Published 22 Jan 2025 in stat.AP

Abstract: Accurate rainfall data are crucial for effective climate services, especially in Sub-Saharan Africa, where agriculture depends heavily on rain-fed systems. The sparse distribution of rain-gauge networks necessitates reliance on satellite and reanalysis rainfall products (REs). This study evaluated eight REs -- CHIRPS, TAMSAT, CHIRP, ENACTS, ERA5, AgERA5, PERSIANN-CDR, and PERSIANN-CCS-CDR -- in Zambia and Ghana using a point-to-pixel validation approach. The analysis covered spatial consistency, annual rainfall summaries, seasonal patterns, and rainfall intensity detection across 38 ground stations. Results showed no single product performed optimally across all contexts, highlighting the need for application-specific recommendations. All products exhibited a high probability of detection (POD) for dry days in Zambia and northern Ghana (70% < POD < 100%, and 60% < POD < 85%, respectively), suggesting their utility for drought-related studies. However, all products showed limited skill in detecting heavy and violent rains (POD close to 0%), making them unsuitable for analyzing such events (e.g., floods) in their current form.
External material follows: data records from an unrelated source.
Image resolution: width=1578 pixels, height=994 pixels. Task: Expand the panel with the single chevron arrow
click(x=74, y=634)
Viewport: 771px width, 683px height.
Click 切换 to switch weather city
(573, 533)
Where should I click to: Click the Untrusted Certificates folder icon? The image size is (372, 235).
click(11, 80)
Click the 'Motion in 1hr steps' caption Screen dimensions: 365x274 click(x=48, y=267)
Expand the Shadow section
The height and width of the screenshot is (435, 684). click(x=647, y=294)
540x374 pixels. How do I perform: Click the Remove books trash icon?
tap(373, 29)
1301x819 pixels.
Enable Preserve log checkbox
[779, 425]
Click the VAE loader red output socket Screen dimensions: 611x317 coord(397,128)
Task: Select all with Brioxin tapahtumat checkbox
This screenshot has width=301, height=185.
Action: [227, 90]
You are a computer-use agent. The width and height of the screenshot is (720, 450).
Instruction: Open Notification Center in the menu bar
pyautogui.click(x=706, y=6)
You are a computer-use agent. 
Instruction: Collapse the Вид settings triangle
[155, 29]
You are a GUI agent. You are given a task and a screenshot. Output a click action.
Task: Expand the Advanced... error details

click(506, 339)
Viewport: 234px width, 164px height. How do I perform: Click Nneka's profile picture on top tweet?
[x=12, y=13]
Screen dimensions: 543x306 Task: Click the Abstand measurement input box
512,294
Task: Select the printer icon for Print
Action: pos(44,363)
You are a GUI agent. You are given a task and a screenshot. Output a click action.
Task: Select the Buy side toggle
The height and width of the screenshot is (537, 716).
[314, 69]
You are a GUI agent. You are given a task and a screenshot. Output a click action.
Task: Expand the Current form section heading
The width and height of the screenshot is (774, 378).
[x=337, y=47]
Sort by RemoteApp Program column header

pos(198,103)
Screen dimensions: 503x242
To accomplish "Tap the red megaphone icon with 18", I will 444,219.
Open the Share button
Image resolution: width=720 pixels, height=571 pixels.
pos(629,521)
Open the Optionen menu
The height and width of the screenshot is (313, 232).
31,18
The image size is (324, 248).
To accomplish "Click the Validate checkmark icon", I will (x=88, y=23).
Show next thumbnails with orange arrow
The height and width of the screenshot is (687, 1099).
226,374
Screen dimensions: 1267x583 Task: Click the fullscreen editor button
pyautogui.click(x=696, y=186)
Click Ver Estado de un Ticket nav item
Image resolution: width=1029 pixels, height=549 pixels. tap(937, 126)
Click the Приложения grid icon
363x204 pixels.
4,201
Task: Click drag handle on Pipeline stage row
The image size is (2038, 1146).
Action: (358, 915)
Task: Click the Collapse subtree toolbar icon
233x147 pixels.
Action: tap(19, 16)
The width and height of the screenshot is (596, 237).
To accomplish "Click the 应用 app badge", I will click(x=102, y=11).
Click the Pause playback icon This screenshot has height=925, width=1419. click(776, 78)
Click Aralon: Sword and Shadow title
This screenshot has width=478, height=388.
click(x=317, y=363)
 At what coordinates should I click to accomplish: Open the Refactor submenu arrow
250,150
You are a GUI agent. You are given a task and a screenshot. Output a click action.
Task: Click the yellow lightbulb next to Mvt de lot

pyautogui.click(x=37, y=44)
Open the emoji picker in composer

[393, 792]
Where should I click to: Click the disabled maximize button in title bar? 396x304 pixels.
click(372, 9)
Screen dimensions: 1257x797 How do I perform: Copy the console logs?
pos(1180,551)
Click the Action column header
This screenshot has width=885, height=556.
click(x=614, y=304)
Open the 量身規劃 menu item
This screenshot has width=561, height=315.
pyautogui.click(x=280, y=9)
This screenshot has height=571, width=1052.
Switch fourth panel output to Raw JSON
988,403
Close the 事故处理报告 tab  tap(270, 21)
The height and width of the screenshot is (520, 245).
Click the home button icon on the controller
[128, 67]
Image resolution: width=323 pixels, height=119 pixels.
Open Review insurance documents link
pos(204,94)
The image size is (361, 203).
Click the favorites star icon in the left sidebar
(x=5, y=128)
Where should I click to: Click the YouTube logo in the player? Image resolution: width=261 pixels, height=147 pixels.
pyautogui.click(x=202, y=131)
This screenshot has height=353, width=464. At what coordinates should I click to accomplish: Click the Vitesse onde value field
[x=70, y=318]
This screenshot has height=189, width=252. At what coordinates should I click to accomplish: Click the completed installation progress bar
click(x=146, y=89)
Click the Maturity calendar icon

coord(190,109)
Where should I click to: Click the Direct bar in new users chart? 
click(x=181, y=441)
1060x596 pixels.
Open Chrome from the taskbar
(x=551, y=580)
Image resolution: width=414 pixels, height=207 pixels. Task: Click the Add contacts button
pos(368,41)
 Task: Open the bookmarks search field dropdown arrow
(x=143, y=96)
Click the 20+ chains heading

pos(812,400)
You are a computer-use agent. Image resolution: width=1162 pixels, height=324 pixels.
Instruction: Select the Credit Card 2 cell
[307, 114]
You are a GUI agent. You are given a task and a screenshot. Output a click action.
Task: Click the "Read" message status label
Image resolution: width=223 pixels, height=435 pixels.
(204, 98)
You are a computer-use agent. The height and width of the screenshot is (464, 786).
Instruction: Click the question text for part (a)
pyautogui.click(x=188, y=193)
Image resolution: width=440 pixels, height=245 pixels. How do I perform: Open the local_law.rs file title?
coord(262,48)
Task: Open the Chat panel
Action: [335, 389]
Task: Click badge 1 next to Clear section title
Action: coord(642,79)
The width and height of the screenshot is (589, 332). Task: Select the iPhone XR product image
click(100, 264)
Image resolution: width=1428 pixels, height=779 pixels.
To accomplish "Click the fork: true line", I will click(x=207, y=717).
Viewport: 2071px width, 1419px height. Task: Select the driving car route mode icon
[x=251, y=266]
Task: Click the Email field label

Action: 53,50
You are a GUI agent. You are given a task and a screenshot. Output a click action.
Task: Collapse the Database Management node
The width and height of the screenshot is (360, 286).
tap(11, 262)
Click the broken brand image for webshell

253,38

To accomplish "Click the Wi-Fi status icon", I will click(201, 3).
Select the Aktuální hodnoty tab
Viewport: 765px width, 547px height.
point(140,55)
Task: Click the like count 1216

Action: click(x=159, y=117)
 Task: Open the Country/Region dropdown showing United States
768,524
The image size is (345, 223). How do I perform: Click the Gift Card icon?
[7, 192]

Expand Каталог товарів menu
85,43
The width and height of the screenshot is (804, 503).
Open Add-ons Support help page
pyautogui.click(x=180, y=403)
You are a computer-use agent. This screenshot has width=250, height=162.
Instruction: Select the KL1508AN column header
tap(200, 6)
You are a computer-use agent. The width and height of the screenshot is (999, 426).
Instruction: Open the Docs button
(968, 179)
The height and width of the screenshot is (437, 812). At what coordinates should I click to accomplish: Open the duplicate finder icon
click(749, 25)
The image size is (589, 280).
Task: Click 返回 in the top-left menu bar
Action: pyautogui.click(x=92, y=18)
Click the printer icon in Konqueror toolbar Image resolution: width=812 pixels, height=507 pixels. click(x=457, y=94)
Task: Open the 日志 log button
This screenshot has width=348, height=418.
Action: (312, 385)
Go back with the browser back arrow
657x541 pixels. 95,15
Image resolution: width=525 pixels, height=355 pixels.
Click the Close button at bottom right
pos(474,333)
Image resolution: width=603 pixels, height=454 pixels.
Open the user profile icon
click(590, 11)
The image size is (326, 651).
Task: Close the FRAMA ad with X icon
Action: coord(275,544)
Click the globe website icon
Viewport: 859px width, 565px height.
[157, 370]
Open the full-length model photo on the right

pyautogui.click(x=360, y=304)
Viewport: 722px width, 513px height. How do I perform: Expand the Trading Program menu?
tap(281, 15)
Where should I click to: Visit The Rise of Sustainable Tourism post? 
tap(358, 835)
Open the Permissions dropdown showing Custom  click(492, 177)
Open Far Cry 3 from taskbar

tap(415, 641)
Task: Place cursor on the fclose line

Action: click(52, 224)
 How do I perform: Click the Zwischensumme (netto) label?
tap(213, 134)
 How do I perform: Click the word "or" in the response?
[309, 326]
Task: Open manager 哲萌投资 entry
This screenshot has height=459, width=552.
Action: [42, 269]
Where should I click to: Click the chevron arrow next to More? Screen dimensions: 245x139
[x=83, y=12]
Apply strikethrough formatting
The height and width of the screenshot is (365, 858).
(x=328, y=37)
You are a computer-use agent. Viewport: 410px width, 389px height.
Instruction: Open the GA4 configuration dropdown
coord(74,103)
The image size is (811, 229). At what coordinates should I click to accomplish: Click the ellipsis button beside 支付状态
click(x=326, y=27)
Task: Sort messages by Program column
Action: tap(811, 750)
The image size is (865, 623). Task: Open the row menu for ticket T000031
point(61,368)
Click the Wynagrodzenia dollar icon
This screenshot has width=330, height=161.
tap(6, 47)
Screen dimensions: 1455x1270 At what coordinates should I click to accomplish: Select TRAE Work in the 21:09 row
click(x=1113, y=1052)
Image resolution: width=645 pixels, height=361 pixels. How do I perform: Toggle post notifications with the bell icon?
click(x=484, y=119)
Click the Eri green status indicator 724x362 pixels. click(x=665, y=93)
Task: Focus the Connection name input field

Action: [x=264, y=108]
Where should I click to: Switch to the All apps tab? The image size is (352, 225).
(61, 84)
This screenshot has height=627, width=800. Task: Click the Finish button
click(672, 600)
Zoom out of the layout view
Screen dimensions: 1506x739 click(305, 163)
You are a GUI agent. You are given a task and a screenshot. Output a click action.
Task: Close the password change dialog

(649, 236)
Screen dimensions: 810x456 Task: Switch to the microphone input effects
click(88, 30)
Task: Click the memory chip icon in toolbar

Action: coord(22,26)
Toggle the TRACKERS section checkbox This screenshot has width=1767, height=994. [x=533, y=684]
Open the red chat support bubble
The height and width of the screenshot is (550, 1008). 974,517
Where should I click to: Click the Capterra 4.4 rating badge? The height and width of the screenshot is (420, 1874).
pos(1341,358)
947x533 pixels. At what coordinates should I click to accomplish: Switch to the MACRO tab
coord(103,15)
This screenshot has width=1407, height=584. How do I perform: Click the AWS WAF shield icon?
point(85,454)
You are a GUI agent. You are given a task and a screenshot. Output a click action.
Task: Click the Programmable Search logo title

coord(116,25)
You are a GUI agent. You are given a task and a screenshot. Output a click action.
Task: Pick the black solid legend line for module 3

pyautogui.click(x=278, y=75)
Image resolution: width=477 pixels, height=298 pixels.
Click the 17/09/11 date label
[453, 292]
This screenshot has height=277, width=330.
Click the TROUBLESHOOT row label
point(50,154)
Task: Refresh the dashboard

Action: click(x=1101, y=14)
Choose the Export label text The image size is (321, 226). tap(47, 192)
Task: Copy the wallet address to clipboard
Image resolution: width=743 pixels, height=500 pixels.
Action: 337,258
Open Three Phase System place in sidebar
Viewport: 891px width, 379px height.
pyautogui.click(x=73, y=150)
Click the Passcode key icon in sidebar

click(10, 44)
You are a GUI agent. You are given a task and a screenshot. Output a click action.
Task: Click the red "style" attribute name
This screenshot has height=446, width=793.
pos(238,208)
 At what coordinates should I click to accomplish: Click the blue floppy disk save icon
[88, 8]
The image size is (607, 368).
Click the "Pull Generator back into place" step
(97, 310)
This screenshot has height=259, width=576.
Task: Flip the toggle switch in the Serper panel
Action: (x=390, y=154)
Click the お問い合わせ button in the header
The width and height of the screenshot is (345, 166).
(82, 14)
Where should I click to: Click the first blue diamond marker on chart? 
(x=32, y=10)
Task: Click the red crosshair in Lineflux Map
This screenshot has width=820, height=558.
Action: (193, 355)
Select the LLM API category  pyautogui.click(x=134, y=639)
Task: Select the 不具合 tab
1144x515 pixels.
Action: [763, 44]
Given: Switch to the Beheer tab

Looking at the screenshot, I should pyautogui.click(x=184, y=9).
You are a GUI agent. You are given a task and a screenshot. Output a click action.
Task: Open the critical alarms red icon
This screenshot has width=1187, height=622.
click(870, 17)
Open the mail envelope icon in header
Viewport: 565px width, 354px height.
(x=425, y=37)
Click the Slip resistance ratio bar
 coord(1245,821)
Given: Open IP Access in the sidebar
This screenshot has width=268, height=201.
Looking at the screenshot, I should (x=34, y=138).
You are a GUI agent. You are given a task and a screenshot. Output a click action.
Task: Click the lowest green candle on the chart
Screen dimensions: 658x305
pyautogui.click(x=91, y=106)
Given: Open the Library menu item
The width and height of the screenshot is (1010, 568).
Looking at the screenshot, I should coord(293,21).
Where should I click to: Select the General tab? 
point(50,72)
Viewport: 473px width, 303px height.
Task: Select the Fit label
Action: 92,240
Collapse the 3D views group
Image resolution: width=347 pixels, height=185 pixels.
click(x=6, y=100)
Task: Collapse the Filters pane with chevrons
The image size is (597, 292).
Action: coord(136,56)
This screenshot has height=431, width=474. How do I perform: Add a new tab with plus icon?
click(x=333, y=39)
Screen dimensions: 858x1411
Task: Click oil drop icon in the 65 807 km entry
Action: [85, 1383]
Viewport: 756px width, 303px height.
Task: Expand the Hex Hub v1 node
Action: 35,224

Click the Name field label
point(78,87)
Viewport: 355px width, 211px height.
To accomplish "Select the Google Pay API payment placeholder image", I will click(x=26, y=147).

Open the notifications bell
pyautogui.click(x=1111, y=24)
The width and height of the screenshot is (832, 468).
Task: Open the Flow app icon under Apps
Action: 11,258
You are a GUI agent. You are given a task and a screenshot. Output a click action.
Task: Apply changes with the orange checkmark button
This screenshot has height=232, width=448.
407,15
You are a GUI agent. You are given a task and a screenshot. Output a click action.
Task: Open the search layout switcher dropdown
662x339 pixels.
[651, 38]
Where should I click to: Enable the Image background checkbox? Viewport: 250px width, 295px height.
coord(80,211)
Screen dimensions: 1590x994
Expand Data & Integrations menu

Products integrated with station data (ENACTS, CHIRPS, and TAMSAT) outperformed others in many contexts, emphasizing the importance of local observation calibration. Bias correction is strongly recommended due to varying bias levels across rainfall summaries. A critical area for improvement is the detection of heavy and violent rains, with which REs currently struggle. Future research should focus on this aspect.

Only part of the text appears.